We anticipate that we may require testimony from additional FBI employees as our oversight continues, and we expect your cooperation in facilitating these future interviews as well.

We are aware that the Justice Department has preemptively indicated that it intends to limit the scope and nature of information available to the Committee as part of our oversight.3
You should know, however, that despite the Department’s assertions to the contrary, congressional committees have regularly received testimony from non-Senate-confirmed and line-level Justice Department employees, including FBI employes [sic], in the past. We expect this past precedent to apply to our oversight as well.

Jordan’s list includes 17 names, including Jack Smith. Eleven of those — including Lisa Page — appear to be related to Mark Meadows’ own investigation of the Russian investigation. Jordan is effectively saying he has the right to interview line agents because Jeff Sessions and Bill Barr let him do so, to undermine the last investigation into Donald Trump.

Jordan provides no basis for needing to interview these people.

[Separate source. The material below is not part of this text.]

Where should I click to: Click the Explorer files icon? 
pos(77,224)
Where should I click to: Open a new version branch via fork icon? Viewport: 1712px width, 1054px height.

He doesn’t provide any explanation about how they might provide evidence of improper FBI activity.

According to Breitbart, which claimed to have seen transcripts of the Jordan witnesses interviews, said the 16 people “had been named by the three witnesses in the closed-door interviews.” In other words, three disgruntled FBI agents, two under investigation for wrong-doing, are leading Jim Jordan by the nose to make life hell for their former colleagues.

But those two other details make this different.

These people are being given financial benefits from Trump-related sources, financial benefits that may themselves be part of the crime under investigation.

And at least two of these people — the same two on the grift train — are under investigation for inappropriately removing or leaking sensitive FBI documents.